- [PROVIDED DATA]:

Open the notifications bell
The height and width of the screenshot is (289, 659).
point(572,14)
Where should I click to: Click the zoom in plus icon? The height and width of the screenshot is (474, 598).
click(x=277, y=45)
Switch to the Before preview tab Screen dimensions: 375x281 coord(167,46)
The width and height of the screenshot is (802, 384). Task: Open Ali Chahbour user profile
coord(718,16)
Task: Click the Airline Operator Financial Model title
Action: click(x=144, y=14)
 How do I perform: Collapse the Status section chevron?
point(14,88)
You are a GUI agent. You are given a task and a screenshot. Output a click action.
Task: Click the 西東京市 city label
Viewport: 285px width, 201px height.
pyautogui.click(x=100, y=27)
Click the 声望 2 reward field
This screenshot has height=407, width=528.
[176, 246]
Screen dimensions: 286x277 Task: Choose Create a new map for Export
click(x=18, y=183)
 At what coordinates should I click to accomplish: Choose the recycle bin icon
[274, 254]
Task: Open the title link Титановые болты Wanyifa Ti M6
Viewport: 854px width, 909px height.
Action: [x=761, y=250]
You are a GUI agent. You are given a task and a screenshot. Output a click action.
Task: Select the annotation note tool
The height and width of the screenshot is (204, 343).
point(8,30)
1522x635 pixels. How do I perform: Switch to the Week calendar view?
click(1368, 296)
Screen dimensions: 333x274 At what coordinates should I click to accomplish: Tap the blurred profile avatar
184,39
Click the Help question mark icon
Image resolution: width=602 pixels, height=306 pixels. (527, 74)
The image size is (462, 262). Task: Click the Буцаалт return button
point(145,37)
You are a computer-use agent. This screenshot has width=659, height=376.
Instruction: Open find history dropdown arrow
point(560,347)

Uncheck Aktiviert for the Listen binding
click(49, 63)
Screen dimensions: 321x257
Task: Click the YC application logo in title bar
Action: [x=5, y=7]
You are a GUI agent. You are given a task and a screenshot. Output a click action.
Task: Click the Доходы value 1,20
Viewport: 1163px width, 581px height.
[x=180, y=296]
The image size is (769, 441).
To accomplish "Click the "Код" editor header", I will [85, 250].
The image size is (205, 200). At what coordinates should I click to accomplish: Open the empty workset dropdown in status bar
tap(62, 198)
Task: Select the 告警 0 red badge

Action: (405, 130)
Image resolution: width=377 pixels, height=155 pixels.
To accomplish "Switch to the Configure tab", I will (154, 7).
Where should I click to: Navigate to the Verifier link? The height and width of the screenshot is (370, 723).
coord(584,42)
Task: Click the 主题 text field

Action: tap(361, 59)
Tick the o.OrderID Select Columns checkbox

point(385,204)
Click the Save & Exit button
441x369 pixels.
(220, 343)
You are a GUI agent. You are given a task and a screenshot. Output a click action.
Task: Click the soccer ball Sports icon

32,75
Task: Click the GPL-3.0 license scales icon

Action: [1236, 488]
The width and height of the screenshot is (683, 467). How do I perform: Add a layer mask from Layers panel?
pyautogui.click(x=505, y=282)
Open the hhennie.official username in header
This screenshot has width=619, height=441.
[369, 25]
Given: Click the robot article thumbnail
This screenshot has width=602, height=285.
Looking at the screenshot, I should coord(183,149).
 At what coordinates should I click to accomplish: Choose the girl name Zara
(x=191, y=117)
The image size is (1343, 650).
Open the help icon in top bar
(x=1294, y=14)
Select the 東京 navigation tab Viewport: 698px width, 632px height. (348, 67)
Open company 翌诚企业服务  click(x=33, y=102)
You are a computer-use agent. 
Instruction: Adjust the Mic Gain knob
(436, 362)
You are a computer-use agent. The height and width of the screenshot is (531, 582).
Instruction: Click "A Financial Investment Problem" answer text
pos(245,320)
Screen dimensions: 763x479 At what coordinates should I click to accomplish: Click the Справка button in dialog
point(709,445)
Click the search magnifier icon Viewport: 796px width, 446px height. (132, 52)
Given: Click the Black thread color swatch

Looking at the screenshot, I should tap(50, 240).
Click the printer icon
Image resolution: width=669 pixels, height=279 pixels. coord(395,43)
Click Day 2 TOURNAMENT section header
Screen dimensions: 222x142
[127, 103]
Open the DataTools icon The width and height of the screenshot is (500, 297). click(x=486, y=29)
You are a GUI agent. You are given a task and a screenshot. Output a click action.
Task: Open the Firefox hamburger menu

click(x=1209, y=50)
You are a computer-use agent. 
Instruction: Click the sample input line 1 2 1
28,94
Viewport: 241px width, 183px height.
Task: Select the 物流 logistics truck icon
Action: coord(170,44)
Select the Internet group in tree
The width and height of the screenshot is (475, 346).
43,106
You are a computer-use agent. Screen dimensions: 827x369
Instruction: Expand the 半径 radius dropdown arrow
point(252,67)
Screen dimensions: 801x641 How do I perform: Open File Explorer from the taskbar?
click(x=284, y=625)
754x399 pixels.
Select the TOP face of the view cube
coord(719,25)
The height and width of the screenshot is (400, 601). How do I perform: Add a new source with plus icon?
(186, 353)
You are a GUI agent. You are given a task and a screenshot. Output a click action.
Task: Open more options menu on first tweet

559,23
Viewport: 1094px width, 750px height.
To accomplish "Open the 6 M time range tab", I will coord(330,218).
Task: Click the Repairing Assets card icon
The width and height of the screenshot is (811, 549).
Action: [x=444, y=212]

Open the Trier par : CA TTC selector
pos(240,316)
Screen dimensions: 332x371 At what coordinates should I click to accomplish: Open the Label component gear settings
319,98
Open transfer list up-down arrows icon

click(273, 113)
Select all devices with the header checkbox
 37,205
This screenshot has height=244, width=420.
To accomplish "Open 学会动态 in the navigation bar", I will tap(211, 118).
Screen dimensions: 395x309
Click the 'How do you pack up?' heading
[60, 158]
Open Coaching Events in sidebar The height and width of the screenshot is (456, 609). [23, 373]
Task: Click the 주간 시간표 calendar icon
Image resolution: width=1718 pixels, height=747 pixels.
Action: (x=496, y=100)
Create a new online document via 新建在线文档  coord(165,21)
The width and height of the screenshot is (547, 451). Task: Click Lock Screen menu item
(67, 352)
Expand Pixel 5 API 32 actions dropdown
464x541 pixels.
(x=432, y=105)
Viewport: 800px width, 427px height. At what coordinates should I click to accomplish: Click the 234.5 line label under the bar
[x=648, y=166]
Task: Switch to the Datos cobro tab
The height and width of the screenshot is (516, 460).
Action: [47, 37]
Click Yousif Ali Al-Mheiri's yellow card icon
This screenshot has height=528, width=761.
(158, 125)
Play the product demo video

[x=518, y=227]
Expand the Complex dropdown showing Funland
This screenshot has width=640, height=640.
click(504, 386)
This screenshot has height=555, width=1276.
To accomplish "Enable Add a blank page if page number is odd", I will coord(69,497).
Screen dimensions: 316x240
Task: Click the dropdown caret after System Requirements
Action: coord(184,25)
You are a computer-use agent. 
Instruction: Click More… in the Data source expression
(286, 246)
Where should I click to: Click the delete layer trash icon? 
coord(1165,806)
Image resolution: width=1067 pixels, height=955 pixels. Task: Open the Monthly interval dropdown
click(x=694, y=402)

- [EXERCISE INSTRUCTIONS]: Exactly as written, output all of the entries.

- [EXERCISE ANSWER]:
Open the notifications bell
The height and width of the screenshot is (289, 659).
point(572,14)
Where should I click to: Click the zoom in plus icon? The height and width of the screenshot is (474, 598).
click(x=277, y=45)
Switch to the Before preview tab Screen dimensions: 375x281 coord(167,46)
The width and height of the screenshot is (802, 384). Task: Open Ali Chahbour user profile
coord(718,16)
Task: Click the Airline Operator Financial Model title
Action: click(x=144, y=14)
 How do I perform: Collapse the Status section chevron?
point(14,88)
You are a GUI agent. You are given a task and a screenshot. Output a click action.
Task: Click the 西東京市 city label
Viewport: 285px width, 201px height.
pyautogui.click(x=100, y=27)
Click the 声望 2 reward field
This screenshot has height=407, width=528.
[176, 246]
Screen dimensions: 286x277 Task: Choose Create a new map for Export
click(x=18, y=183)
 At what coordinates should I click to accomplish: Choose the recycle bin icon
[274, 254]
Task: Open the title link Титановые болты Wanyifa Ti M6
Viewport: 854px width, 909px height.
Action: [x=761, y=250]
You are a GUI agent. You are given a task and a screenshot. Output a click action.
Task: Select the annotation note tool
The height and width of the screenshot is (204, 343).
point(8,30)
1522x635 pixels. How do I perform: Switch to the Week calendar view?
click(1368, 296)
Screen dimensions: 333x274 At what coordinates should I click to accomplish: Tap the blurred profile avatar
184,39
Click the Help question mark icon
Image resolution: width=602 pixels, height=306 pixels. (527, 74)
The image size is (462, 262). Task: Click the Буцаалт return button
point(145,37)
You are a computer-use agent. This screenshot has width=659, height=376.
Instruction: Open find history dropdown arrow
point(560,347)

Uncheck Aktiviert for the Listen binding
click(49, 63)
Screen dimensions: 321x257
Task: Click the YC application logo in title bar
Action: [x=5, y=7]
You are a GUI agent. You are given a task and a screenshot. Output a click action.
Task: Click the Доходы value 1,20
Viewport: 1163px width, 581px height.
[x=180, y=296]
The image size is (769, 441).
To accomplish "Click the "Код" editor header", I will [85, 250].
The image size is (205, 200). At what coordinates should I click to accomplish: Open the empty workset dropdown in status bar
tap(62, 198)
Task: Select the 告警 0 red badge

Action: (405, 130)
Image resolution: width=377 pixels, height=155 pixels.
To accomplish "Switch to the Configure tab", I will (154, 7).
Where should I click to: Navigate to the Verifier link? The height and width of the screenshot is (370, 723).
coord(584,42)
Task: Click the 主题 text field

Action: tap(361, 59)
Tick the o.OrderID Select Columns checkbox

point(385,204)
Click the Save & Exit button
441x369 pixels.
(220, 343)
You are a GUI agent. You are given a task and a screenshot. Output a click action.
Task: Click the soccer ball Sports icon

32,75
Task: Click the GPL-3.0 license scales icon

Action: [1236, 488]
The width and height of the screenshot is (683, 467). How do I perform: Add a layer mask from Layers panel?
pyautogui.click(x=505, y=282)
Open the hhennie.official username in header
This screenshot has width=619, height=441.
[369, 25]
Given: Click the robot article thumbnail
This screenshot has width=602, height=285.
Looking at the screenshot, I should coord(183,149).
 At what coordinates should I click to accomplish: Choose the girl name Zara
(x=191, y=117)
The image size is (1343, 650).
Open the help icon in top bar
(x=1294, y=14)
Select the 東京 navigation tab Viewport: 698px width, 632px height. (348, 67)
Open company 翌诚企业服务  click(x=33, y=102)
You are a computer-use agent. 
Instruction: Adjust the Mic Gain knob
(436, 362)
You are a computer-use agent. The height and width of the screenshot is (531, 582).
Instruction: Click "A Financial Investment Problem" answer text
pos(245,320)
Screen dimensions: 763x479 At what coordinates should I click to accomplish: Click the Справка button in dialog
point(709,445)
Click the search magnifier icon Viewport: 796px width, 446px height. (132, 52)
Given: Click the Black thread color swatch

Looking at the screenshot, I should tap(50, 240).
Click the printer icon
Image resolution: width=669 pixels, height=279 pixels. coord(395,43)
Click Day 2 TOURNAMENT section header
Screen dimensions: 222x142
[127, 103]
Open the DataTools icon The width and height of the screenshot is (500, 297). click(x=486, y=29)
You are a GUI agent. You are given a task and a screenshot. Output a click action.
Task: Open the Firefox hamburger menu

click(x=1209, y=50)
You are a computer-use agent. 
Instruction: Click the sample input line 1 2 1
28,94
Viewport: 241px width, 183px height.
Task: Select the 物流 logistics truck icon
Action: coord(170,44)
Select the Internet group in tree
The width and height of the screenshot is (475, 346).
43,106
You are a computer-use agent. Screen dimensions: 827x369
Instruction: Expand the 半径 radius dropdown arrow
point(252,67)
Screen dimensions: 801x641 How do I perform: Open File Explorer from the taskbar?
click(x=284, y=625)
754x399 pixels.
Select the TOP face of the view cube
coord(719,25)
The height and width of the screenshot is (400, 601). How do I perform: Add a new source with plus icon?
(186, 353)
You are a GUI agent. You are given a task and a screenshot. Output a click action.
Task: Open more options menu on first tweet

559,23
Viewport: 1094px width, 750px height.
To accomplish "Open the 6 M time range tab", I will coord(330,218).
Task: Click the Repairing Assets card icon
The width and height of the screenshot is (811, 549).
Action: [x=444, y=212]

Open the Trier par : CA TTC selector
pos(240,316)
Screen dimensions: 332x371 At what coordinates should I click to accomplish: Open the Label component gear settings
319,98
Open transfer list up-down arrows icon

click(273, 113)
Select all devices with the header checkbox
 37,205
This screenshot has height=244, width=420.
To accomplish "Open 学会动态 in the navigation bar", I will tap(211, 118).
Screen dimensions: 395x309
Click the 'How do you pack up?' heading
[60, 158]
Open Coaching Events in sidebar The height and width of the screenshot is (456, 609). [23, 373]
Task: Click the 주간 시간표 calendar icon
Image resolution: width=1718 pixels, height=747 pixels.
Action: (x=496, y=100)
Create a new online document via 新建在线文档  coord(165,21)
The width and height of the screenshot is (547, 451). Task: Click Lock Screen menu item
(67, 352)
Expand Pixel 5 API 32 actions dropdown
464x541 pixels.
(x=432, y=105)
Viewport: 800px width, 427px height. At what coordinates should I click to accomplish: Click the 234.5 line label under the bar
[x=648, y=166]
Task: Switch to the Datos cobro tab
The height and width of the screenshot is (516, 460).
Action: [47, 37]
Click Yousif Ali Al-Mheiri's yellow card icon
This screenshot has height=528, width=761.
(158, 125)
Play the product demo video

[x=518, y=227]
Expand the Complex dropdown showing Funland
This screenshot has width=640, height=640.
click(504, 386)
This screenshot has height=555, width=1276.
To accomplish "Enable Add a blank page if page number is odd", I will coord(69,497).
Screen dimensions: 316x240
Task: Click the dropdown caret after System Requirements
Action: coord(184,25)
You are a computer-use agent. 
Instruction: Click More… in the Data source expression
(286, 246)
Where should I click to: Click the delete layer trash icon? 
coord(1165,806)
Image resolution: width=1067 pixels, height=955 pixels. Task: Open the Monthly interval dropdown
click(x=694, y=402)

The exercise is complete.